Luminescence and Charge Trapping in Cs2HfCl6 Single Crystals: Optical and Magnetic Resonance Spectroscopy Study


Single crystals of Cs2HfCl6 have recently been identified as promising scintillating material. Furthermore, extended first-principles calculations of Cs2HfCl6 electronic and optical properties have been reported, which, among others, indicate the self-trapping of holes and electrons in the form of VK and polaron centers, respectively. Renewed interest in halide scintillators appeared in the late 1990s when rare-earth-based halides were studied and later on the Ce-doped LaCl3, LaBr3, and CeBr3 were discovered as scintillators with both the high light yield and excellent energy resolution.

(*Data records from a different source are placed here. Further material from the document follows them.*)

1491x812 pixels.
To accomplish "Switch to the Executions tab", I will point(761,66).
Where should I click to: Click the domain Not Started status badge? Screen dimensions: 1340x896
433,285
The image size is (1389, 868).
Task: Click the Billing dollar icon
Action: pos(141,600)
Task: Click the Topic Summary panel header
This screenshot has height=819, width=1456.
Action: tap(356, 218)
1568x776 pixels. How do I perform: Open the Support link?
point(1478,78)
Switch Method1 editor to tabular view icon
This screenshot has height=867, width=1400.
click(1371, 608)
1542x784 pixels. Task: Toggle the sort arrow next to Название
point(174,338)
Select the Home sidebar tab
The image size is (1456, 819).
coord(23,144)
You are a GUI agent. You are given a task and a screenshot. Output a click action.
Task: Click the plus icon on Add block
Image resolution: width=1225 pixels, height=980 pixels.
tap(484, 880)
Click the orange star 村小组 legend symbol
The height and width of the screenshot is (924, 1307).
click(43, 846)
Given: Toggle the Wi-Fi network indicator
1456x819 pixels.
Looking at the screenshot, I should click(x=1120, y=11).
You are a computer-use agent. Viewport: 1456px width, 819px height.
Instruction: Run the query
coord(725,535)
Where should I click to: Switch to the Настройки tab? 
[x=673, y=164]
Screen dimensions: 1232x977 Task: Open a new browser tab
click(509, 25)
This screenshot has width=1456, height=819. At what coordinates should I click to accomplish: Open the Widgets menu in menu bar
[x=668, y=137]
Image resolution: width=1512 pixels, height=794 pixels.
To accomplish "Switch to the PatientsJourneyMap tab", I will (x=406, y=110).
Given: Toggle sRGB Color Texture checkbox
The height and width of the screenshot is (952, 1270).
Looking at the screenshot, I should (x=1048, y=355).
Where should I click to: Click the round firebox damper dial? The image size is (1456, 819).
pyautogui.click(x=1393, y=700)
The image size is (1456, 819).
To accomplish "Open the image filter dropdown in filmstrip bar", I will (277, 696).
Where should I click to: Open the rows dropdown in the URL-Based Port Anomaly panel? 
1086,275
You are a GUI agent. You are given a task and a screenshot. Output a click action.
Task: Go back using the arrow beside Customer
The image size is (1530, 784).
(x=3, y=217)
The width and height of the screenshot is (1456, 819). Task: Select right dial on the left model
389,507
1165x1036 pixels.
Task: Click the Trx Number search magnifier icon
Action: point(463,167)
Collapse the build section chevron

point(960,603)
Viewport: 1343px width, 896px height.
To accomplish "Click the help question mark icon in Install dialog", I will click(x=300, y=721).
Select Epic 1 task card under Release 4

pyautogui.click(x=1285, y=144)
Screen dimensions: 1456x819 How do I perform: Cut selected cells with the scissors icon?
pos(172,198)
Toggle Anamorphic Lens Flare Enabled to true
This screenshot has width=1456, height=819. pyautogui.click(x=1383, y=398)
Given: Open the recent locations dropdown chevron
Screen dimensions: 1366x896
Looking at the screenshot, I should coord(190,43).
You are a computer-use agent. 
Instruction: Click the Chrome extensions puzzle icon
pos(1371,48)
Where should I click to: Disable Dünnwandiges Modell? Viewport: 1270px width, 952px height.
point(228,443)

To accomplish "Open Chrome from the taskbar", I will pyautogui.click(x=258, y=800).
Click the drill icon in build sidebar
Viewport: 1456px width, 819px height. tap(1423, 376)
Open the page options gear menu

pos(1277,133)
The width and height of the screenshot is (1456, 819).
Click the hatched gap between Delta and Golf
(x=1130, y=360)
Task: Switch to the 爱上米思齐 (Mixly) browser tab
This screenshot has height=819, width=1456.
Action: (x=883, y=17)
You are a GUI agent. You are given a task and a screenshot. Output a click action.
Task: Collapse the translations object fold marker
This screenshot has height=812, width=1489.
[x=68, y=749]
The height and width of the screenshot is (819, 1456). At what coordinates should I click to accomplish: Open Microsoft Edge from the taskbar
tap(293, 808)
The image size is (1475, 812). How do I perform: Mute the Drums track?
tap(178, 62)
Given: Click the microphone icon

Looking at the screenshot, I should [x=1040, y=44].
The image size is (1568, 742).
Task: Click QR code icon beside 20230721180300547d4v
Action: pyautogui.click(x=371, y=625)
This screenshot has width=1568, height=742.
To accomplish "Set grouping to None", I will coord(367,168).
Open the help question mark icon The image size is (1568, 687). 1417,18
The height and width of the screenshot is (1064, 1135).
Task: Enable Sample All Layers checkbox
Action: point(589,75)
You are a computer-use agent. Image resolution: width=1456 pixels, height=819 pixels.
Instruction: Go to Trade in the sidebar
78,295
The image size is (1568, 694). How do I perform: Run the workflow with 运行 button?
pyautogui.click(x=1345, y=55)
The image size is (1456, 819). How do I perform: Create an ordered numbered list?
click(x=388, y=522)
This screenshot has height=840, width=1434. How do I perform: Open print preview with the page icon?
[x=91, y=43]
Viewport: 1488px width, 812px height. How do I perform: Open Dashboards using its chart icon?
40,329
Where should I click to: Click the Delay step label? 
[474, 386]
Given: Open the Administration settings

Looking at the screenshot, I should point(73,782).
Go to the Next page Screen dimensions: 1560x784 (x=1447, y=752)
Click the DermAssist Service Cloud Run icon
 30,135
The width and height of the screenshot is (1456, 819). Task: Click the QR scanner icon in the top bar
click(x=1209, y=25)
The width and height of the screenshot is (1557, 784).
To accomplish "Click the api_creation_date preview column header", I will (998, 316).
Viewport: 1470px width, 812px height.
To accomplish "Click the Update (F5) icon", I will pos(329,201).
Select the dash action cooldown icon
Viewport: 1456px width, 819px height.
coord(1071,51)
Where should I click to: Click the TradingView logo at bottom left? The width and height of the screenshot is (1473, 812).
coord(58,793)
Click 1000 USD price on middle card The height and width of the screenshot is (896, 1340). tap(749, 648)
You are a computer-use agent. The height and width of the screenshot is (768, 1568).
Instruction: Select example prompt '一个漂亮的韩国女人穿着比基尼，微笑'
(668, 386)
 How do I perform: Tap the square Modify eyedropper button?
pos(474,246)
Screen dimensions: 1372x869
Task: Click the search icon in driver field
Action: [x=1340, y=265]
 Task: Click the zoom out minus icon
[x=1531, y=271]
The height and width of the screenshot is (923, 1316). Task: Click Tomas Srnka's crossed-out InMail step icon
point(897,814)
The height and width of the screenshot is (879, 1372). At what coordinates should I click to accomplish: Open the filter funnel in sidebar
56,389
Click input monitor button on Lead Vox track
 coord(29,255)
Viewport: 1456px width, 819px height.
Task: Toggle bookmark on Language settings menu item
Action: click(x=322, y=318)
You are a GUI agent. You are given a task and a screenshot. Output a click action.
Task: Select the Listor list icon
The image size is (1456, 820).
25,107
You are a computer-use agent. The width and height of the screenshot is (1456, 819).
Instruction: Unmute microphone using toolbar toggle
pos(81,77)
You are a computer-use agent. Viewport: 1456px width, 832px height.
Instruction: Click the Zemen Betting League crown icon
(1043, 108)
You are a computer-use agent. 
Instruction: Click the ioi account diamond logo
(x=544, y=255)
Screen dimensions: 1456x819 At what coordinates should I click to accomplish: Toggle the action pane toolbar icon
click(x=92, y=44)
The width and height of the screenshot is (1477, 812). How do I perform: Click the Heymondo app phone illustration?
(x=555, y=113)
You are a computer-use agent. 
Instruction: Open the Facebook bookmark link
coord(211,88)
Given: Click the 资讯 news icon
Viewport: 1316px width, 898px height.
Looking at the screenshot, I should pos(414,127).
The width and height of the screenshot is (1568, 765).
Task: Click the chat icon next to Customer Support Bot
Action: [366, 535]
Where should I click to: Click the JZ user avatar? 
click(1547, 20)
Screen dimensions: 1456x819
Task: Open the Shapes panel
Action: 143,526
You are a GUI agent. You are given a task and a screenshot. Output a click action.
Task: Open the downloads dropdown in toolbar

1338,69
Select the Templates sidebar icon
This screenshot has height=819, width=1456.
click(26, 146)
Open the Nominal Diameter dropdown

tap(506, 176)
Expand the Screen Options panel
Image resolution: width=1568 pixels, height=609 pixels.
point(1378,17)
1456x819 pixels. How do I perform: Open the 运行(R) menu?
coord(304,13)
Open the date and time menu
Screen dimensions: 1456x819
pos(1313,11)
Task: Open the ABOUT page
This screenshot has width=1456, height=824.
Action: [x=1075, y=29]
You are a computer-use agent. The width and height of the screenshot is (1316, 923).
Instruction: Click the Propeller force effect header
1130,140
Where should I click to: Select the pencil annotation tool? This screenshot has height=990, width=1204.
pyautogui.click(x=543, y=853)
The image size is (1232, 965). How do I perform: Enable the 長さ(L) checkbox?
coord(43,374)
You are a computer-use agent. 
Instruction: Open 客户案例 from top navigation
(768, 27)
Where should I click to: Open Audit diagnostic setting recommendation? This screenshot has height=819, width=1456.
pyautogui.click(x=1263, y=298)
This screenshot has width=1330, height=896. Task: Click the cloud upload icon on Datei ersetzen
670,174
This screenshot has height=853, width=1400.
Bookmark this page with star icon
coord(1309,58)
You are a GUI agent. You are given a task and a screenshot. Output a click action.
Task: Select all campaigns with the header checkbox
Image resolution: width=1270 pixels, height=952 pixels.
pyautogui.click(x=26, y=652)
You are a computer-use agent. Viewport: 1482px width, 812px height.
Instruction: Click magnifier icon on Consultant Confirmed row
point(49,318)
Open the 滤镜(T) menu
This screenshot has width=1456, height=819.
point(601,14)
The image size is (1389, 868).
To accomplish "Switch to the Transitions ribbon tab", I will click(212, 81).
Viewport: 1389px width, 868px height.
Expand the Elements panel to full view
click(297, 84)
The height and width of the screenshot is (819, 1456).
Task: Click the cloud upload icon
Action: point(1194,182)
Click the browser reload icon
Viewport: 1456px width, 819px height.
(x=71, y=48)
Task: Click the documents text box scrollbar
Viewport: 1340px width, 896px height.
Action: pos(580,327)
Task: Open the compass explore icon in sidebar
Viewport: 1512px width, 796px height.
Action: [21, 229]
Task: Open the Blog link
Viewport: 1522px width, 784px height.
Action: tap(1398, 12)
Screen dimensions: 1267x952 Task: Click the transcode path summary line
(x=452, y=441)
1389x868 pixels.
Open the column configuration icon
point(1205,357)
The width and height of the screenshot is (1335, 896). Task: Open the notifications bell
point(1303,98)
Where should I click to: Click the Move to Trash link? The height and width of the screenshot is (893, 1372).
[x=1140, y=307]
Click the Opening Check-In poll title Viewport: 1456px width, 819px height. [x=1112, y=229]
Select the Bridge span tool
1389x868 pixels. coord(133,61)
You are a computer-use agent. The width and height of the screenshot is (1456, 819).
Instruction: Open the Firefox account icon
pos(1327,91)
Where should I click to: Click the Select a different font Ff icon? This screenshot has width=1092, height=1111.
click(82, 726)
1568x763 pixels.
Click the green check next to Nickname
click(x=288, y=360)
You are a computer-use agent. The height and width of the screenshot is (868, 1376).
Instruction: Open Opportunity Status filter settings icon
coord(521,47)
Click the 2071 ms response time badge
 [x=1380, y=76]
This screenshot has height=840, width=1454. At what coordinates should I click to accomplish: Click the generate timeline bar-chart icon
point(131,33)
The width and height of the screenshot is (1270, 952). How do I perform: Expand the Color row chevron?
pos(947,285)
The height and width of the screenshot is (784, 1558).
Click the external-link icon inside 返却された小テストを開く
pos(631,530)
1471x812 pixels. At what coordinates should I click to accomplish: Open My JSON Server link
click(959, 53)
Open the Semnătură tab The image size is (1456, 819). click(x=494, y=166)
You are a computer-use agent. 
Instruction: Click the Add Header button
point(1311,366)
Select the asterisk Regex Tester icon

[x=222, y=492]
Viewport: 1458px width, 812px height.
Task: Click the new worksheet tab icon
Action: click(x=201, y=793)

Further optimization of the LaBr3:Ce by divalent ion codoping provided the material with the best energy resolution within single-crystal scintillators. Moreover, a growing interest in materials from the elpasolite group, such as Cs2LiYCl6:Ce, Cs2LiLaCl6:Ce, Cs2NaLaBr6:Ce, Cs2NaLaI6:Ce, and Cs2LiLaBr6:Ce, and those with mixed anions has arisen.(10, 11) Among them, the Li-containing compositions can also be considered for thermal neutron detection. Most recently, SrI2:Eu single crystal was rediscovered, having ultrahigh light yield and excellent energy resolution as well. Similarly, the LuI3:Ce single crystals have been repeatedly addressed and found to be very competitive in the view of achievable light yield. All of the above-mentioned materials are highly hygroscopic, which makes their practical application difficult and expensive.

Fragment of the Cs2HfCl6 lattice with models of Vk centers. The Vk(a) center is created by two Cl ions belonging to the same octahedron. The Vk(b) center is created by one Cl lattice ion and interstitial Cl ion placed along [100] crystal directions.